According to a recent article published on Healthcare Informatics, the University of Utah Healthcare System has been experimenting with a new way of motivating its physicians to improve patient care: let patients review the physicians as though the physicians were restaurants or bars on Yelp.
Jeremy Stoppelman, Yelp’s founder and CEO, sat on a panel at Health Datapalooza conference in Washington D.C., and told the audience how his search for a doctor helped give him the idea to start his company. In 2004 Stoppelman was sick, and so naturally looked up local doctors on Google. The lack of relevant data appalled him. He wanted to see what their patients thought of their services, but couldn’t find that.
Of course Yelp is better known for reviews of restaurants, but it does have reviews of doctors and hospitals. They are now looking to augment the reviews with useful data on emergency rooms, dialysis centers and nursing homes.
Vivian Lee, CEO of the University of Utah Healthcare, shared the same panel with Stoppelman. In 2012, her system became the first healthcare system to post patient satisfaction ratings and reviews online. Patients rated doctors on such factors as how well they communicated, how well they shared the decision-making process and how long people had to wait to see them.

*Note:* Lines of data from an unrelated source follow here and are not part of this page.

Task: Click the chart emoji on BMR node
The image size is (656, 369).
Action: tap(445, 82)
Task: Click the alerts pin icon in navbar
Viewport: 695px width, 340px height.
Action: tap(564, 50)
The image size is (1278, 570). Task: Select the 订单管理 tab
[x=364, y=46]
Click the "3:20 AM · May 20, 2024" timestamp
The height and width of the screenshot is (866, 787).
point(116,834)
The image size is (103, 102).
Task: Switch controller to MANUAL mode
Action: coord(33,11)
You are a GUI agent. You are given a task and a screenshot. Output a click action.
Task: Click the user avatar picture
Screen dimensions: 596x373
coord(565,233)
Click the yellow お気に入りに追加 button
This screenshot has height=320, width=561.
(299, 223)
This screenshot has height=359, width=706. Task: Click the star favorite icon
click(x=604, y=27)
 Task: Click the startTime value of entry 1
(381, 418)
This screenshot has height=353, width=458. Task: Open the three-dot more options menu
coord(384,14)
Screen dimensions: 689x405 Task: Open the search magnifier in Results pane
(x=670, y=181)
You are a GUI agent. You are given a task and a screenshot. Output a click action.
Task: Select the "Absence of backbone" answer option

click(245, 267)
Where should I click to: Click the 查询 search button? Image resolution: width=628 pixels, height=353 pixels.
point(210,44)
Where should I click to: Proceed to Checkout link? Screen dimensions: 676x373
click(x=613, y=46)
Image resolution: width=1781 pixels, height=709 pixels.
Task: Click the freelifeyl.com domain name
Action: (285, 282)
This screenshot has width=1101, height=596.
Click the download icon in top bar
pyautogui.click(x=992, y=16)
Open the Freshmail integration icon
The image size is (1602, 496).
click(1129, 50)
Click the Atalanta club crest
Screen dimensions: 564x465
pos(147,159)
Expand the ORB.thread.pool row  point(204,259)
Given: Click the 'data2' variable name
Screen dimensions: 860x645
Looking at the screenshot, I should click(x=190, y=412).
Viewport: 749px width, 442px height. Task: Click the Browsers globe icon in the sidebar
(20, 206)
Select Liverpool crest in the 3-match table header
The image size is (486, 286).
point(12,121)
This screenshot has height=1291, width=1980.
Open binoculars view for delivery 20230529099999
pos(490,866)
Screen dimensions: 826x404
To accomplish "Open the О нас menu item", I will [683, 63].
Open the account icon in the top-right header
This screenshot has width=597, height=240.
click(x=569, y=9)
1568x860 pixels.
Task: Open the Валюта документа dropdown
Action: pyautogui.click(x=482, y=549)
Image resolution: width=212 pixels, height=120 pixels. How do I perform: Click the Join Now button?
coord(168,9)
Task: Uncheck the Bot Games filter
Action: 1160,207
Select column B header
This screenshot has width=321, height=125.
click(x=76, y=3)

According to Lee, the results have been highly impressive. The doctors received no financial reward, but half of them rated in the top 10 percent nationally for patient satisfaction. 25 percent were in the top 1 percent, nationally.
Most doctors are highly competitive high-achievers, and therefore getting publicly rated by patients spurred them to seek improvement. Some doctors took training to improve their communications skills. They suggested ways to make the Electronic Health Record easier for patients to read. They learned to engage with and listen to patients.
Charles Ornstein, a senior reporter for ProPublica and the panel moderator, asked Lee how she and the University of Utah Healthcare System dealt with physicians who received poor reviews. She replied they took poor reviews as an opportunity for the physicians to learn, and so the university does not penalize them for it. Also, some poor reviews are due to factors outside their control, and so management watches for that.
She also noted that newer physicians were not only not surprised by getting patient reviews, but expected to receive them.
A critical part of the Six Sigma process is the Voice of the Customer in the DMAIC phase. It helps to establish key requirements, Critical-to-Quality characteristics. Patients are external customers in the healthcare system. Clearly, the ability to post their feedback and reviews of doctors has spurred the physicians to improve their own quality of patient care.
Founded by quality-control expert Thomas Pyzdek, The Pyzdek Institute is a major online provider of information and certifications on Six Sigma. The Institute offers Lean Six Sigma Training and Certification. Pyzdek wrote the standard handbook, The Six Sigma Handbook. The Yelp approach to improving healthcare quality is an interesting example of using feedback to improve service quality in a traditional industry.